JAU writes the boys from the govparochial school systems preyed mercilessly and and with impunity on the homeschoolers. These boys totally lacked any capacity or inclination to defend themselves from the taunts, pranks, beatings gleefully administered by the boys with the benefit of a short lifetime of fending for one’s self in the schoolyard….from where I stood they did not look like noble christian soldiers manfully restraining themselves in the face of provocation, but like sheltered sniveling misfits cowaring in the corner because they’d never had to go without the protection of mama’s wing….

This makes me laugh. By this logic, we should all send our children to inner city schools, because then they could learn how to pull out a nine and blow the head off of anyone who disses them, much less attempts to taunt or beat them. The only mistake that the homeschooling parents made was in sending their children to this high school – one of the advantages of homeschooling is that it prevents a child from developing the pack mentality that exists in every school, be it public or private.

What JAU describes isn’t strength of character, it is a superficial toughness that exists only in the exotic environment of the age-same. In the real world, potential victims have the protection of weapons, allies and social customs; only in the schoolyard is an individual expected to stand up for themselves without any resort to assistance. Interesting that one doesn’t see those sort of petty abuses at the office, as they would get one fired in a heartbeat.

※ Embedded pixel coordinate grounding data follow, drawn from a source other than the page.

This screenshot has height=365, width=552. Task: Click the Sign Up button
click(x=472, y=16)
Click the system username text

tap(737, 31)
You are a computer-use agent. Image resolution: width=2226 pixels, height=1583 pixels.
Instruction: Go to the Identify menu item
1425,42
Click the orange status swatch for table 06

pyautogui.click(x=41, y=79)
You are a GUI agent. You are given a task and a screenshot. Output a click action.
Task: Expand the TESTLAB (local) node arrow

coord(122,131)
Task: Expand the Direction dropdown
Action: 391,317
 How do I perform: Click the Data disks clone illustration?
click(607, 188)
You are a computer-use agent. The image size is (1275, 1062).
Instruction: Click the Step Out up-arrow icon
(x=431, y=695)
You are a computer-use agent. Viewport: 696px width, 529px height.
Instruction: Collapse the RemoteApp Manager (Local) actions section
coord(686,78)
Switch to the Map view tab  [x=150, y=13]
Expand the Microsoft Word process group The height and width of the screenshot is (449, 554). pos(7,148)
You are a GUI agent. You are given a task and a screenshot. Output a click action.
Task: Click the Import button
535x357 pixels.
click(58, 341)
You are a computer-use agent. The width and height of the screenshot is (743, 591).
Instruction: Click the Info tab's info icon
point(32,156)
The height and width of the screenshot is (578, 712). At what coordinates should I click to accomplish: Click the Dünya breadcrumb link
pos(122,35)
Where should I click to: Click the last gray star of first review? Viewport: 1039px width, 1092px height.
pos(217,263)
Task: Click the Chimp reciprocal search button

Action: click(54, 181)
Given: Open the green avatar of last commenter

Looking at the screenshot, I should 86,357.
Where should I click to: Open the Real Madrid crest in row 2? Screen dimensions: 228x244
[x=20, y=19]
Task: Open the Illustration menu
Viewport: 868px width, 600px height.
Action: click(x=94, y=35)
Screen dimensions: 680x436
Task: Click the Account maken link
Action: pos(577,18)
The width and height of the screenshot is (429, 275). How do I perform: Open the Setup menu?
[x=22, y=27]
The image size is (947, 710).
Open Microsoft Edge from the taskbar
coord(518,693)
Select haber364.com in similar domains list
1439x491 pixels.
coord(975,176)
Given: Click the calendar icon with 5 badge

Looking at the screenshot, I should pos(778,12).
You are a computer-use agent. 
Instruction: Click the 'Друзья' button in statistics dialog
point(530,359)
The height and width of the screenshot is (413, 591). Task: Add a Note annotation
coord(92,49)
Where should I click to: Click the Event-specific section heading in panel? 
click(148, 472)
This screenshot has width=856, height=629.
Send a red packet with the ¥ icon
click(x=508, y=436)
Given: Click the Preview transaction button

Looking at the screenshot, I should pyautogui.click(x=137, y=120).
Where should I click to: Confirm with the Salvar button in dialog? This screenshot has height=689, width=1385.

One of my little brothers, who is quite a bit younger, came running to the car when I was a senior in high school, and told my other brother that a bully was hitting our youngest brother and making him cry. We left the car running in the street – my brother actually did a Dukes of Hazzard slide over the hood – and descended on the bully like a wrathful hurricane. The next morning, the two of us were summmoned into the Dean’s office, who wanted to know what on Earth had inspired two high schoolers not known to be bullies into beating up a fifth-grader at the elementary school.

Thoroughly unrepentant, we told the Dean that if he messed with the littlest one, we’d beat him up too. At that point, he laughed and said that when he called our mother the night before, she’d told him that she was only sorry that she hadn’t been there herself. No one ever bothered our little brother again.

The BS that passes for school socialization is useless, even detrimental in the long run. I’ve seen dozens of guys who think they’re tough from years of being the big fish in the small pond shrink like violets in their first round in the dojo, and that’s not even the true measure of the man that is real combat. Innocence is a treasure, not something to be despised, and there’s nothing wrong in believing that those to whom you belong will protect you.

My friend in Force Recon used to hate it when his platoon would hit a bar together, knowing that they were going to fight. And yet, he always threw himself into the thick of it because nobody fights just one Marine. And it doesn’t get any realer, or any harder, than the USMC.